Now we know different; but no credible replacement for Glass-Steagall has been enacted. The banking system is integral to the existence of modern trade, so it had to be bailed out using money which will ultimately all be replaced from the pockets of ordinary people. Yet what will stop a direct repetition of the false accounting, concealed losses and reckless, greedy gambling with other peoples' chips which happened before? Recent stories such as the rogue trader unmasked at UBS indicate that the structural problems remain, such as the sociopathic selfishness of key staff, who don't care what the risks are to others but simply want to maximise their own bonuses, and ineffective supervision by higher management and by regulators who do not understand the activities on the trading floor, what is being traded or how. I have not yet heard any reason why this disaster will not happen again, not 80 years from now, but next year, next month or tomorrow.

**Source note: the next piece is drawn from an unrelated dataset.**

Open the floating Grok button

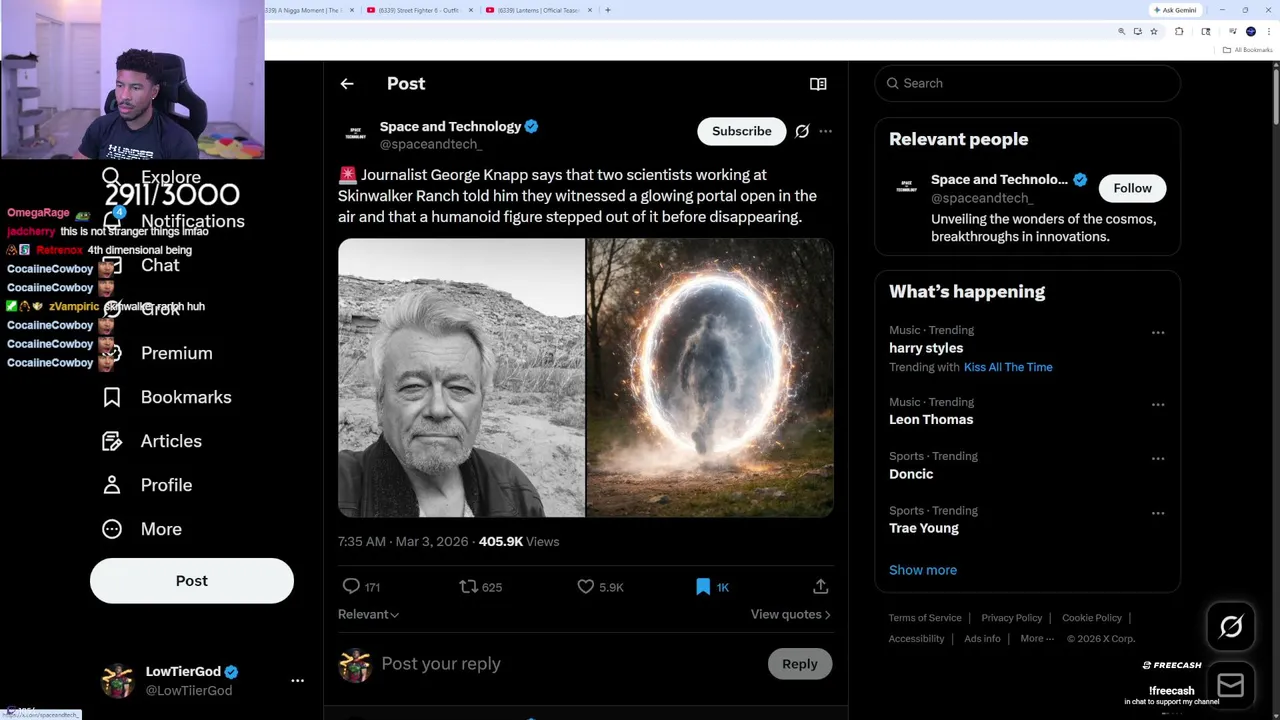pyautogui.click(x=1231, y=627)

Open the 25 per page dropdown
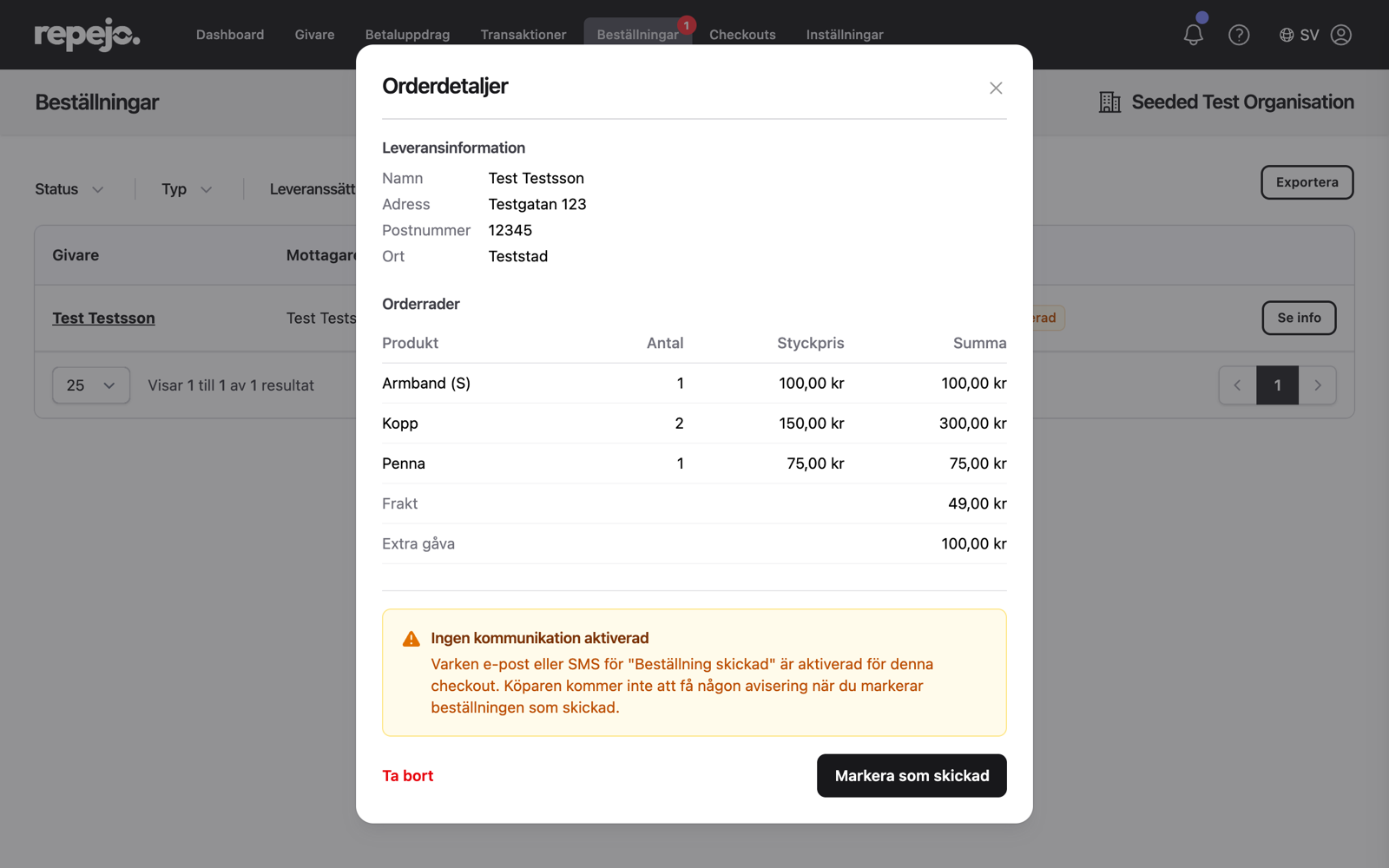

The USA needs a re-acted Glass-Steagall Act and the UK needs a similar statute to seperate merchant and retail banking by law. We will not get one because influential vested interests are opposed to it. We might get such safeguards one day, when a fresh banking collapse requires a fresh bailout and politicians who promised these safeguards (Mr Obama, that includes you) and did not deliver them are required to explain their conduct, hopefully just before they are sentenced to a firing squad. But that is an optimistic hope.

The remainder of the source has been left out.